Dáil debates

Wednesday, 29 May 2019

Housing (Adaptation Grant for People with a Disability) Bill 2018: Second Stage [Private Members]

 

4:05 pm

Photo of John CurranJohn Curran (Dublin Mid West, Fianna Fail) | Oireachtas source

I welcome the opportunity to contribute to the debate on the Housing (Adaptation Grant for People with a Disability) Bill. I thank my colleagues for introducing it. We all acknowledge and recognise the significant and important role that the adaptation grant has played. We have all seen it in our own communities. When I was preparing a note for this, I quickly realised that there are two cohorts of people who avail of the grant. The first is somebody who is living at home whose condition is deteriorating over time, whose family has the opportunity to make necessary arrangements. The people we see in our constituency offices are those who have experienced a crisis or a traumatic event. For example, where an elderly person has had a fall, a stroke or something similar. They are in the hospital and the family comes to us because they want to know what to do, what is available and how to get the person home. This is an element which is slowing the process.

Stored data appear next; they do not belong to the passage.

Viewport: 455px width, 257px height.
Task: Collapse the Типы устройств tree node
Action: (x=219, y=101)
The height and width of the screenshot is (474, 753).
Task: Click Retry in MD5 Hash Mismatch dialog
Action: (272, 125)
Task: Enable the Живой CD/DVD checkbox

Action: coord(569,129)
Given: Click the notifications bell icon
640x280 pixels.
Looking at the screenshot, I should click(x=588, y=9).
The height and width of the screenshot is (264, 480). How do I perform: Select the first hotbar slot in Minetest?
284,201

As the Minister of State knows, there are people in hospital today who could be in their own homes if there were appropriate and adequate facilities available to them. That is where they want to be and it is where their families want them to be. This legislation will assist in facilitating that. It is important to recognise that this is only one aspect. Previous speakers made the point that legislation only goes so far. It is important that this legislation is enacted but it should be underpinned by the provision of home care supports for older people. The cost of a person in the greater Dublin area spending a week in a nursing home is approximately €1,500 per week. The economic and financial benefits to the State of being able to keep somebody in his or her home, where he or she wants to be, needs to be recognised. We need to take legislative and administrative steps to make that happen. In many cases, people apply for the grant and try to get quotations at the same time. It is an extremely protracted process and they are asked for additional information. A previous speaker made the point that, during the existing application process, there is no discrimination between somebody whose case might be deemed urgent and who is currently in a hospital and ready for discharge and a person whose case does not have that level of urgency. This creates substantial anxiety and pressure for the families involved.

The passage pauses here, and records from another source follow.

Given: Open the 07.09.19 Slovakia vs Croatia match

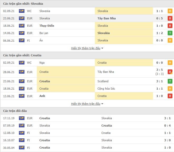Looking at the screenshot, I should click(x=87, y=126).
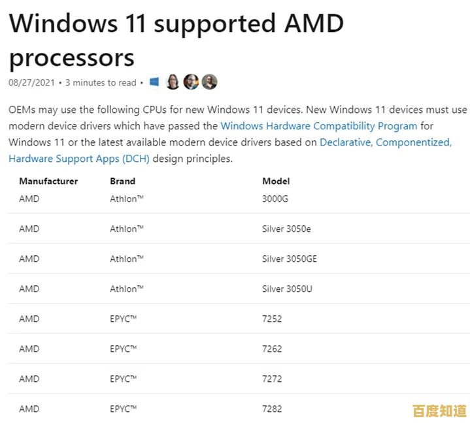This screenshot has width=470, height=423.
Task: Click the Manufacturer column header
Action: 48,181
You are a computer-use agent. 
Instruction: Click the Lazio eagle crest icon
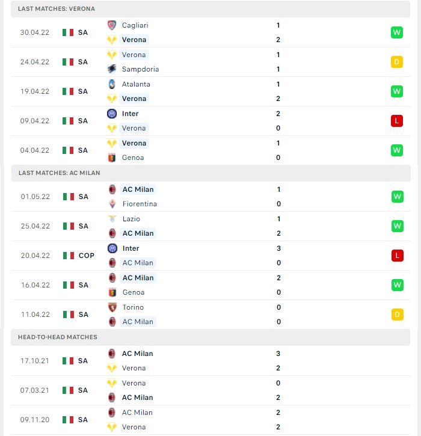(x=112, y=219)
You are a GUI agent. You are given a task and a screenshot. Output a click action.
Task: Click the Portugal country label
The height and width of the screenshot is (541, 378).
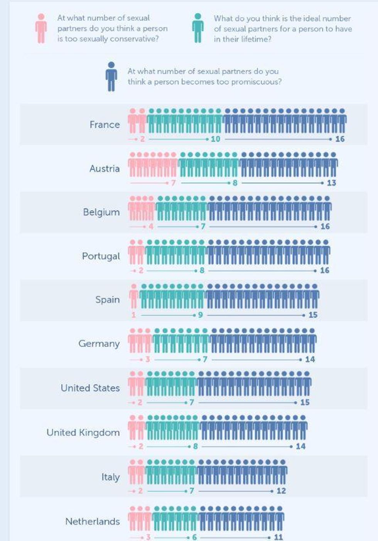coord(101,256)
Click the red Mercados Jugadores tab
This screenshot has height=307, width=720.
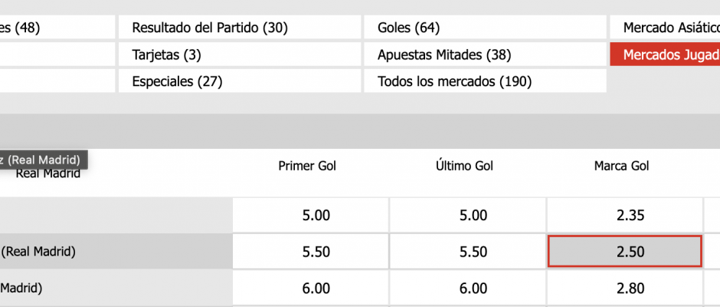(x=665, y=55)
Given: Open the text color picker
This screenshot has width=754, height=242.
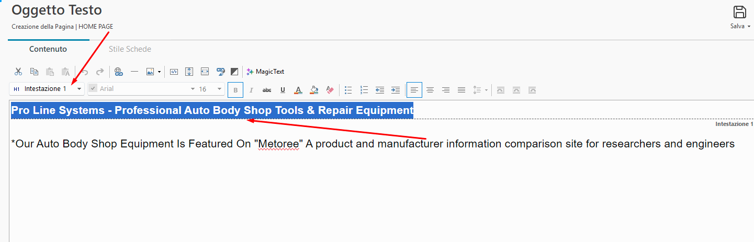Looking at the screenshot, I should click(x=298, y=90).
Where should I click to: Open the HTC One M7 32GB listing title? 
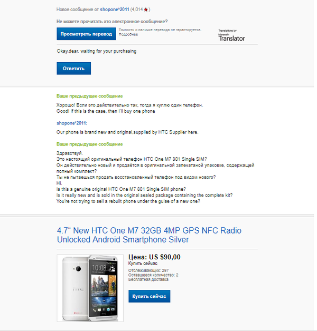[x=149, y=235]
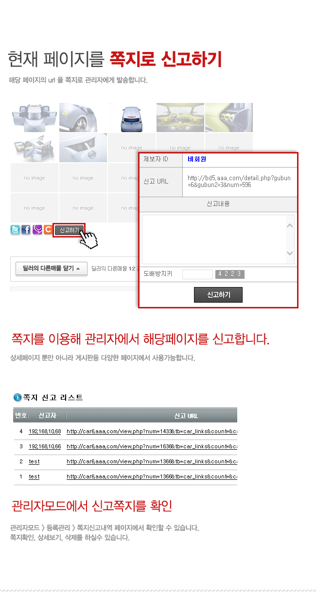Open reporter link 192.168.10.68
Screen dimensions: 316x593
45,431
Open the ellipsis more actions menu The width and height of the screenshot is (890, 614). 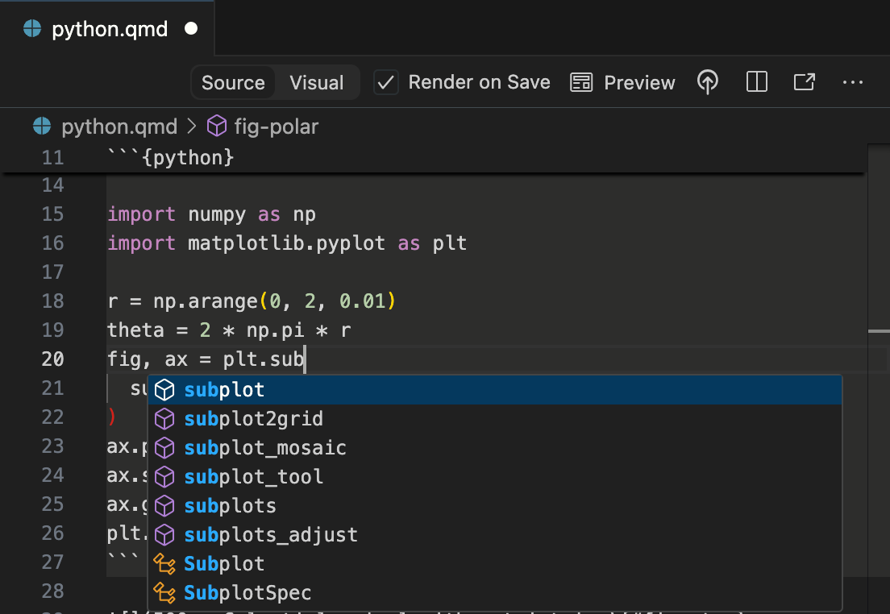853,82
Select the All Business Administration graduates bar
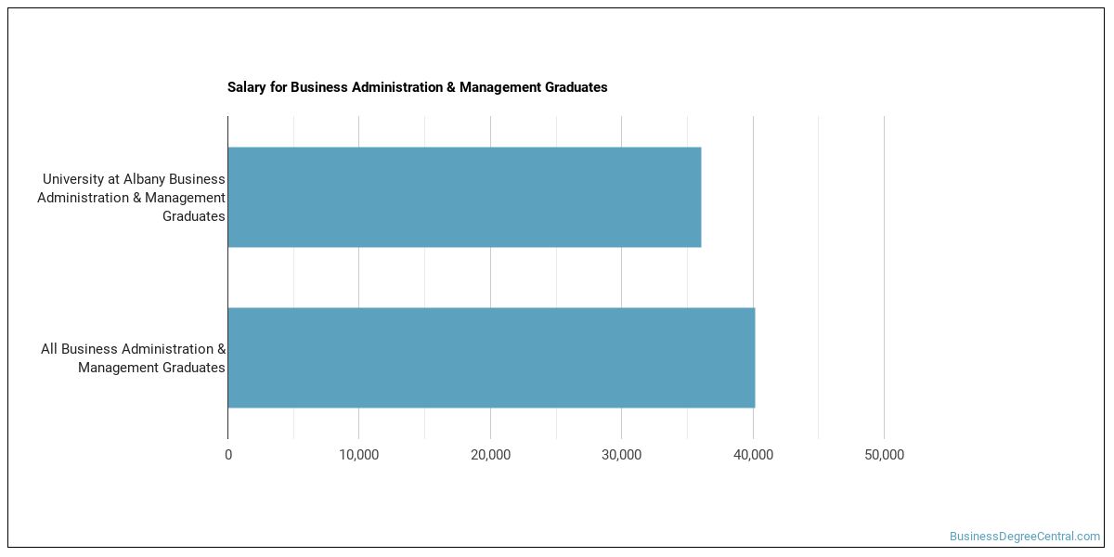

One or two speakers had issues with parts of this legislation. Those issues can be dealt with on Committee Stage. I encourage Members on all sides to allow the Bill to progress. I encourage the Government not to delay the Bill and to accept it in a positive way in the context of the other steps that could be taken. I refer here to home care packages that would run in parallel with what is proposed here in order to ensure that we are creating the maximum amount of available spaces in our acute hospitals and not having people unnecessarily delayed in those hospitals, particularly as they do not want to be there.